TEXTE DE L'EXERCICE:
<<<<

Chapitre 25 – Durée du purgatoire
L’abbaye de Latrobe
Le fait suivant a été rapporté avec preuve authentique par le journal le Monde, numéro du 4 avril 1860. Il s’est passé en Amérique, dans une abbaye de Bénédictins, située au village de Latrobe. Une série d’apparitions y avait eu lieu dans le courant de l’année 1859. La presse américaine s’en était emparée et avait traité ces graves questions avec sa légèreté ordinaire; et pour mettre fin à cette sorte de scandale, l’abbé Wimmer, supérieur de la maison, adressa aux journaux la lettre suivante: « Voici la vérité: dans notre abbaye de Saint-Vincent, près de Latrobe, le 10 septembre 1859, un novice a vu apparaître un religieux bénédictin, en costume complet de chœur. Cette apparition s’est renouvelée chaque jour depuis le 18 septembre jusqu’au 19 novembre, soit de onze heures à midi, soit de minuit à deux heures du matin. Le 19 novembre seulement le novice a interrogé l’esprit en présence d’un autre membre de la communauté, et lui a demandé quel était le motif de ses apparitions. – Il a répondu qu’il souffrait depuis soixante-dix-sept ans, pour avoir omis de célébrer sept messes d’obligation; qu’il était déjà apparu à diverses époques à sept autres bénédictins, mais qu’il n’avait pas été entendu; qu’il serait contraint d’apparaître encore après onze années, si lui, le novice, ne venait pas à son secours. – Enfin, l’esprit demandait que ces sept messes fussent célébrées pour lui; de plus, le novice devait pendant sept jours demeurer en retraite, gardant un profond silence; et pendant trente-trois jours, réciter trois fois par jour le psaume Miserere, les pieds nus et les bras en croix. »
Toutes ces conditions ont été remplies, à dater du 20 novembre jusqu’au 25 décembre: ce jour-là, après la célébration de la dernière messe, l’apparition a disparu.
« Pendant cette période, l’esprit s’était montré encore plusieurs fois, exhortant le novice dans les termes les plus pressants, à prier pour les âmes du purgatoire: car, disait-il, elles souffrent affreusement, et elles sont profondément reconnaissantes envers ceux qui concourent à leur délivrance. – Il ajouta, chose bien triste à dire, que des cinq prêtres déjà décédés à notre abbaye, aucun n’était encore au ciel: que tous souffraient dans le purgatoire. Je ne tire pas de conclusion, mais ceci est exact. »

>>>>

DONNÉES ENREGISTRÉES:
<<<<

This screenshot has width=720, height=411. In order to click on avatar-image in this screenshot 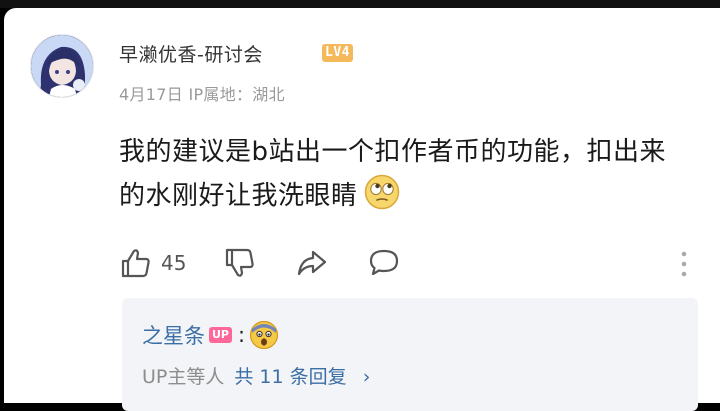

>>>>

TRAVAIL DEMANDÉ:
Dressez la liste de toutes les conditions que l'esprit pose dans le texte sur l'abbaye de Latrobe.

RÉPONSE ATTENDUE:
- Faire célébrer pour lui les sept messes d'obligation qu'il avait omis de célébrer.
- Le novice doit demeurer en retraite pendant sept jours, en gardant un profond silence.
- Pendant trente-trois jours, le novice doit réciter trois fois par jour le psaume Miserere, les pieds nus et les bras en croix.